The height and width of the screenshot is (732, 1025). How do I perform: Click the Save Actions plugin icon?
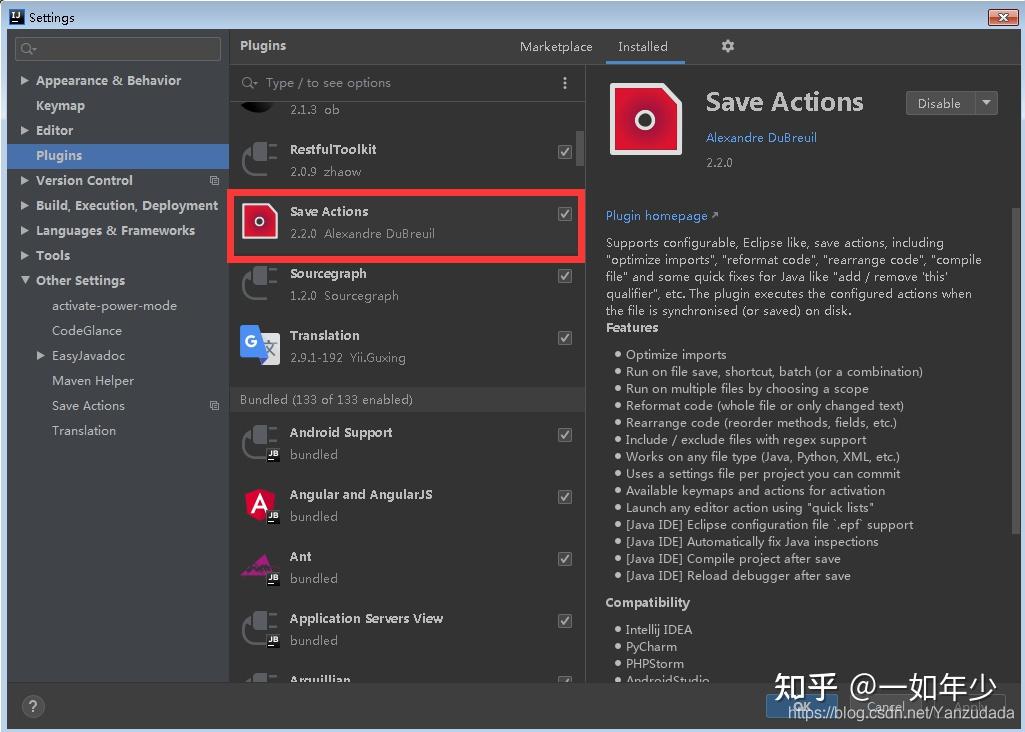click(x=259, y=222)
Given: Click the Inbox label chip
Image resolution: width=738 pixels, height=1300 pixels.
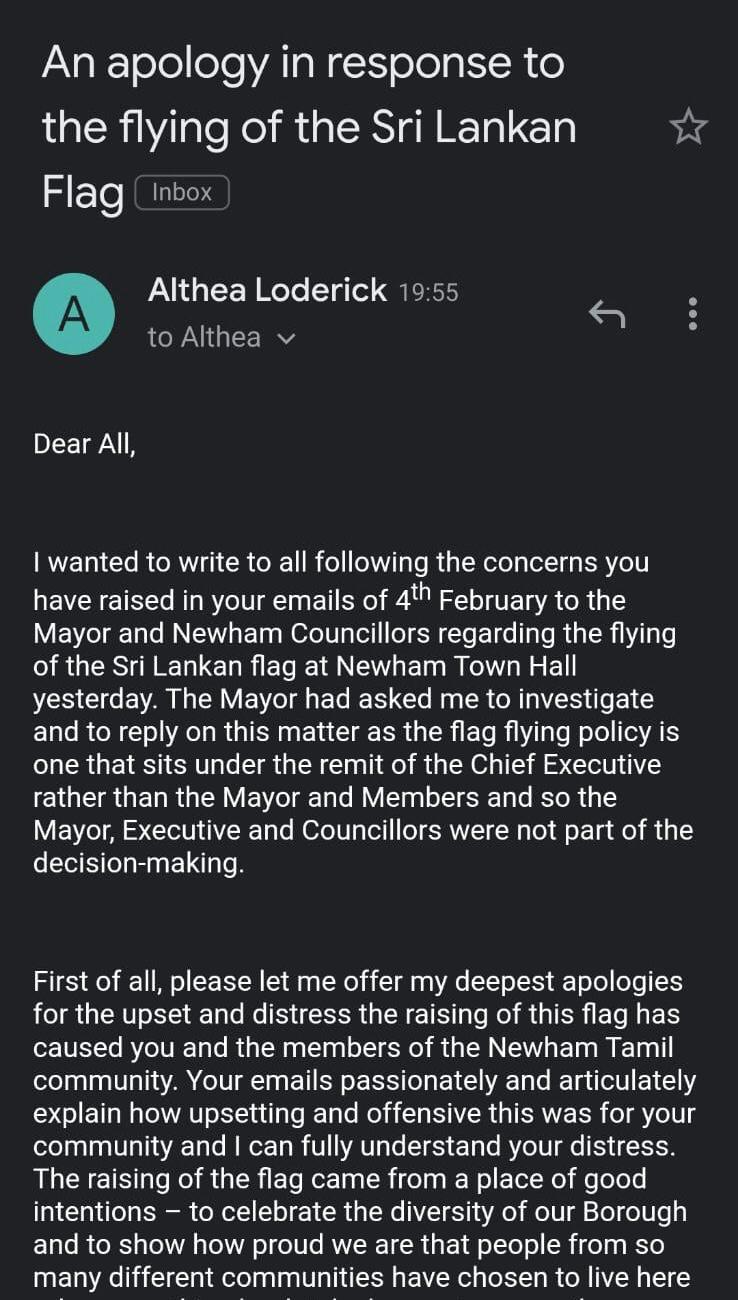Looking at the screenshot, I should pyautogui.click(x=182, y=192).
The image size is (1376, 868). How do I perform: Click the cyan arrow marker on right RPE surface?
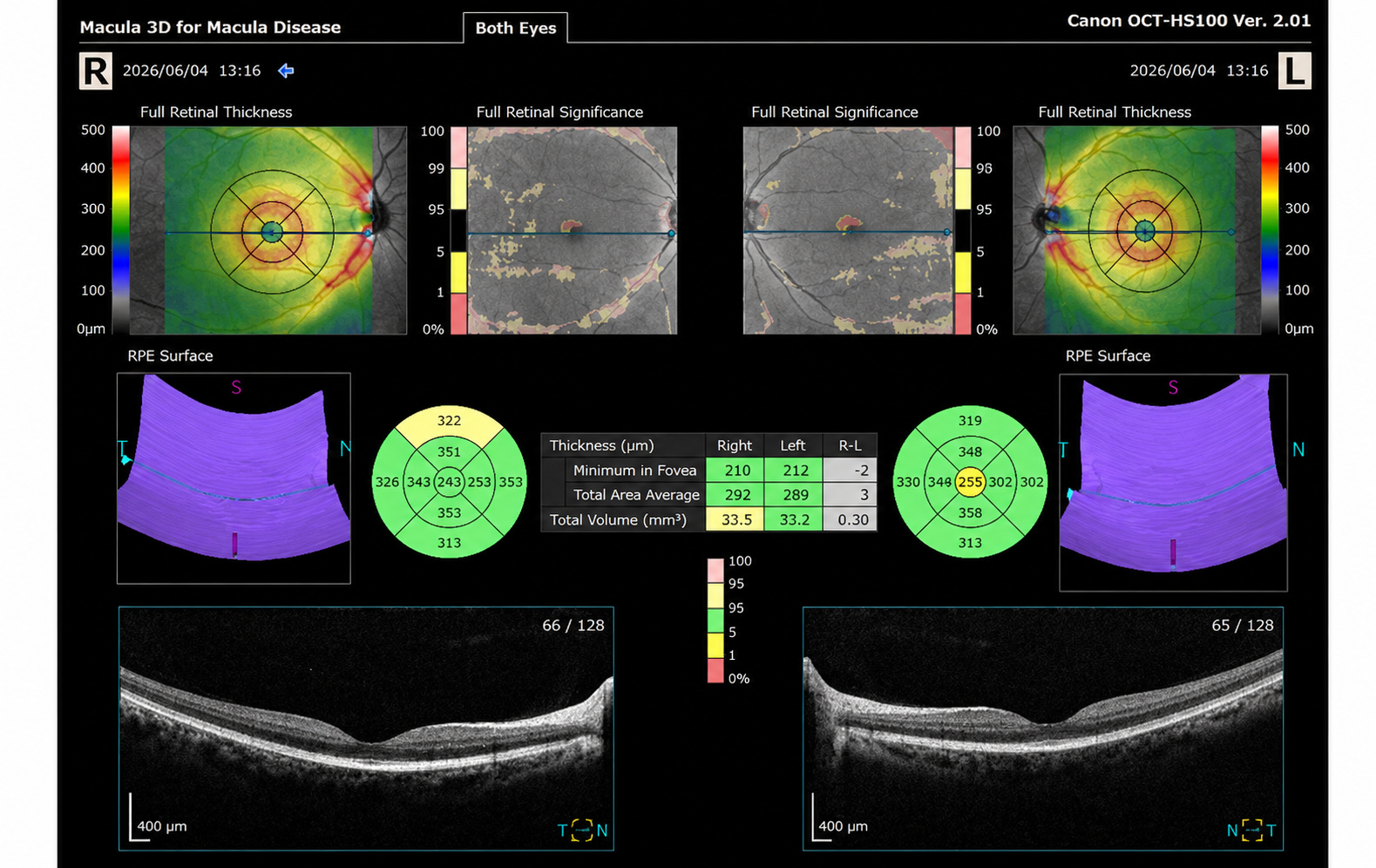[x=126, y=459]
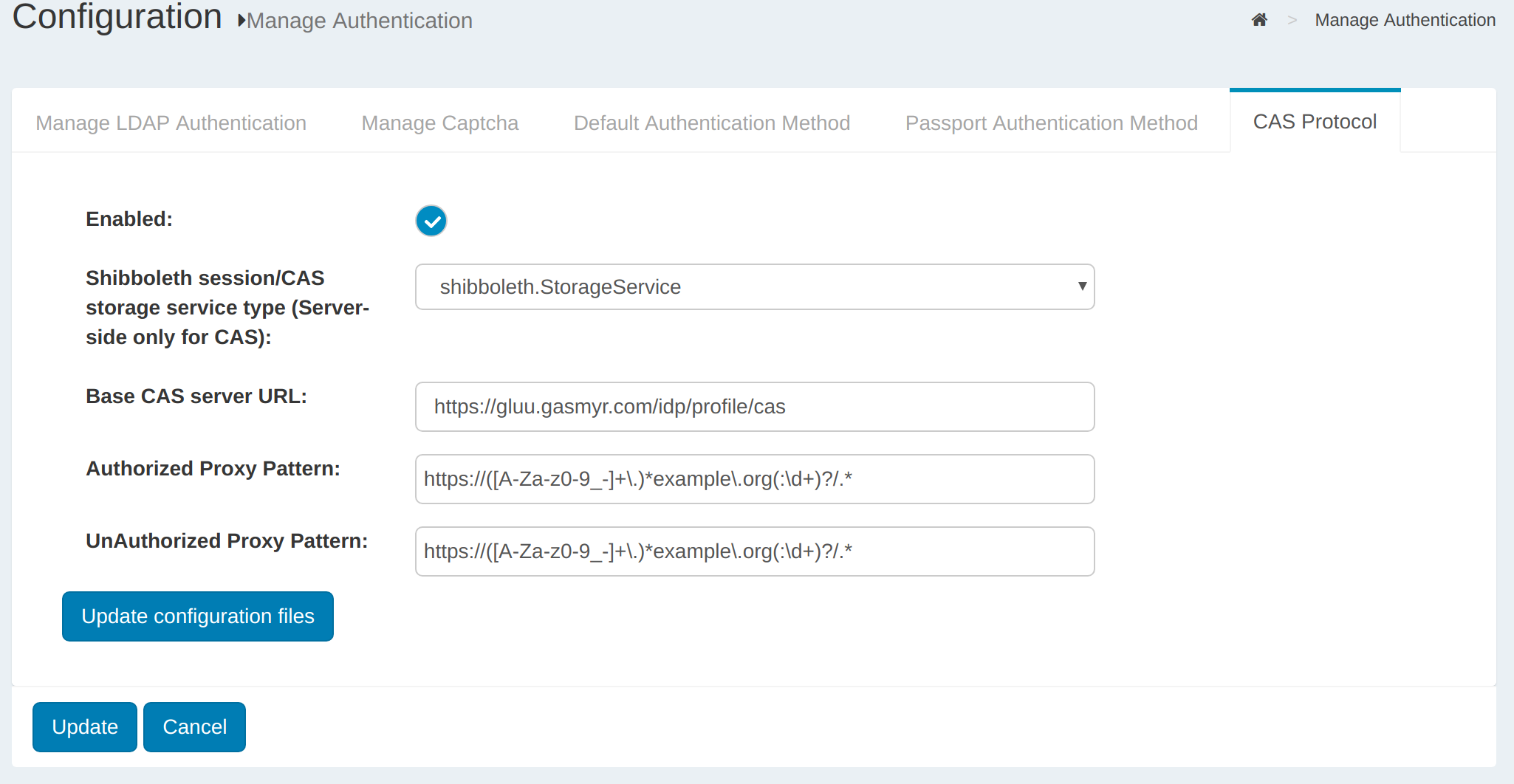Uncheck the Enabled checkbox

tap(431, 221)
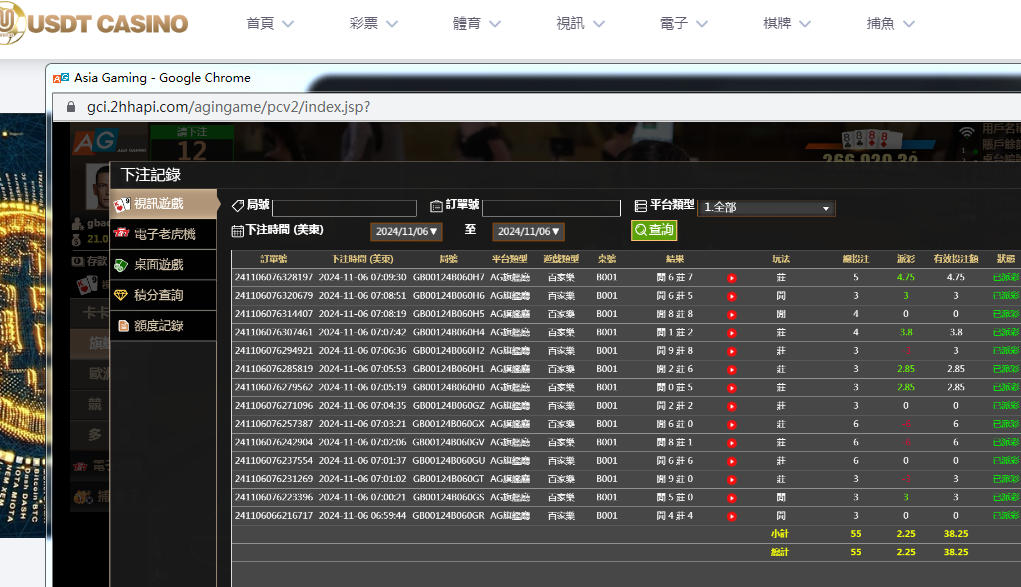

**What needs to be done**.
Write out exactly the lines from the one containing "The image size" through the last line of the records above, both ends included, and leave out any pictures.

**Worked solution**.
The image size is (1376, 868). How do I perform: Click the cyan arrow marker on right RPE surface?
[x=126, y=459]
Uncheck the Enabled checkbox

tap(431, 221)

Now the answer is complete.